Corker-Hoeven Immigration Bill Amendment Created by Gang of Eight
Sens. John Hoeven (R-ND) and Bob Corker (R-TN) introduced a "border security" amendment to the "Gang of Eight" immigration bill on Thursday.
When asked by Breitbart News, however, both Republicans conceded that Gang of Eight members were involved in writing the measure.
"The entire 'Gang' has been involved--and, I might add, is still involved. All of our offices have been like switchboard operators for the last ten days and all of the 'Gang' has been involved and very helpful and in particular on the other side of the aisle Senator Schumer and Senator Menendez have been very active, " Sen. Corker said.

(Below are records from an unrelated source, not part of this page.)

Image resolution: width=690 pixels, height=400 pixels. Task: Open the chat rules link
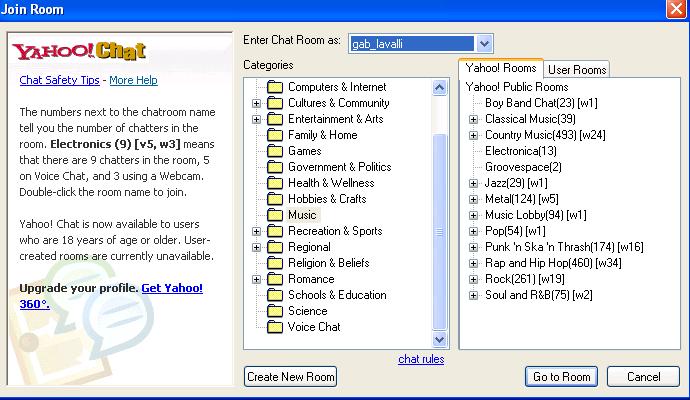pos(421,359)
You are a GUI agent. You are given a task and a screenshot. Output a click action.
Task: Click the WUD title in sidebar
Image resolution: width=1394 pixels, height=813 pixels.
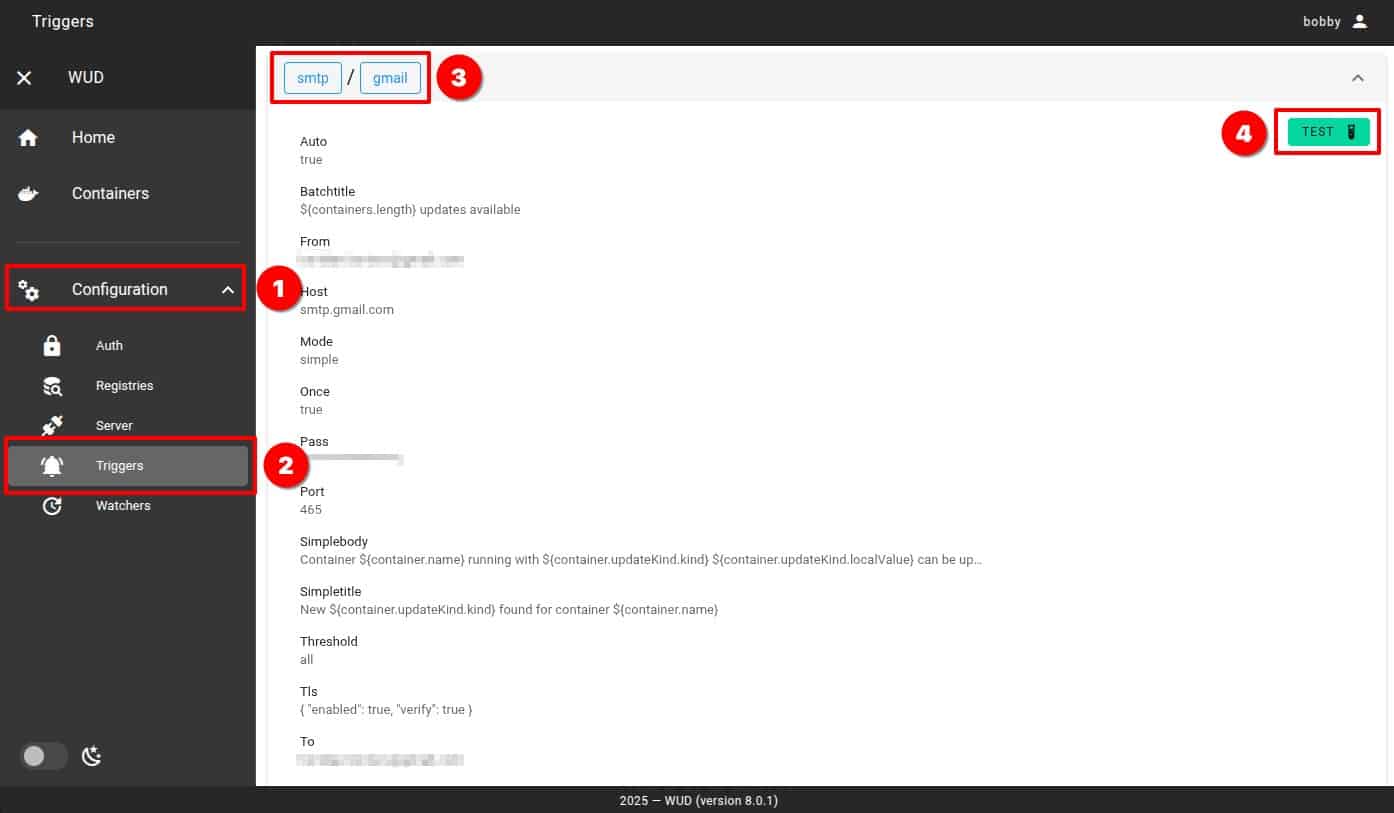pos(86,78)
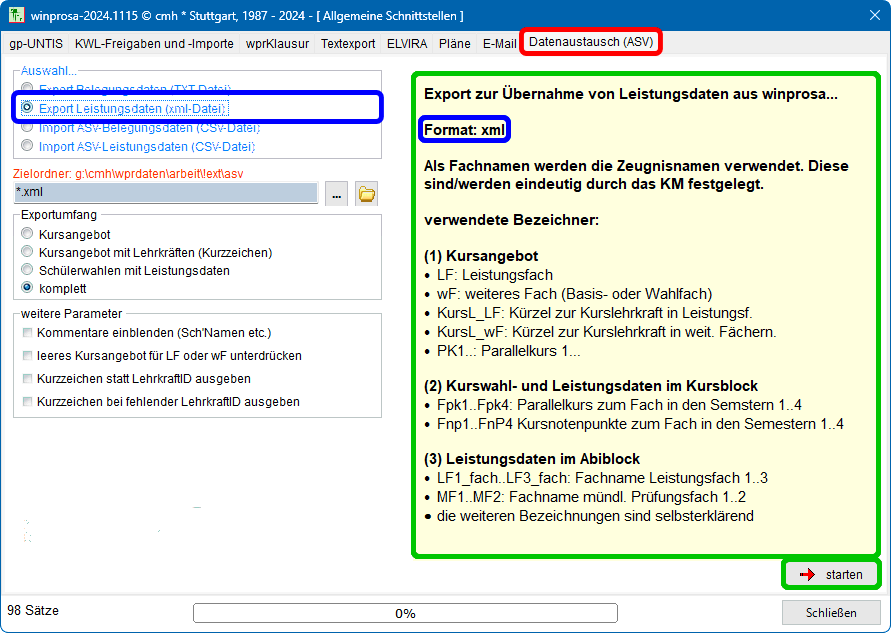Select Import ASV-Belegungsdaten (CSV-Datei) option

(27, 128)
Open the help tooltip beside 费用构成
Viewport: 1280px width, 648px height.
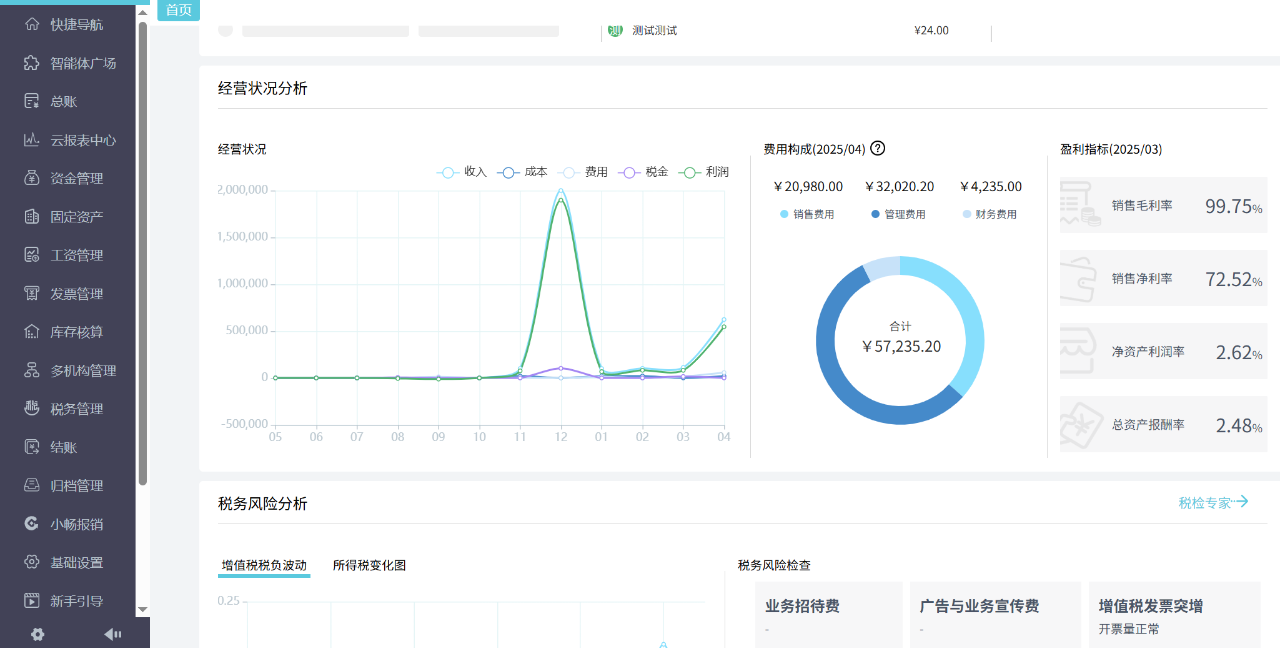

Hoeven and Corker claim that the amendment would make border security a priority before immigrants could receive a green card. However, Sen Cruz (R-TX) criticized the amendment, telling Breitbart News the amendment would "put legalization before securing the border."
Sen. Corker disagreed with Cruz, listing specific provisions of the amendment such as 20,000 additional border patrol agents, 700 miles of border fencing, and an e-verify system for immigrant workers.
"All of these things have to be in place before they receive their green card status. So that’s just not true," Corker said of Cruz's claims. "And this is very measurable," he added.
Hoeven agreed with Corker that work with the Gang of Eight has been necessary, adding: "And that’s necessary, because we’ve got to come up with a good solution. It’s got to get bipartisan support and it needs to pass and the whole point is we’re trying to pass something that people think works, so we’re talking a big bipartisan vote not just getting by."
According to Corker, Senate Majority Leader Harry Reid (D-NV) will leave the floor open long enough for the amendment to move through Senate procedures. The measure is sill being vetted on both sides of the aisle, Corker told reporters, and in other places. Corker told reporters that at least fourteen Republicans are ready to support the bill now. Senator Dean Heller (R-NV) joined Hoeven and Corker and told reporters their amendment helped bring him over his support for the overall bill.
"If anybody on either side of the aisle had any concerns what so ever about the border being secure, I think if you look at the provisions in the amendment you can see if that’s been their issue, certainly securing the border should not be an issue if this amendment passes," Corker said, adding, "I do think that based on the conversations we’ve had with many of our colleagues that if this amendment can pass I think it can add tremendous momentum to the bill."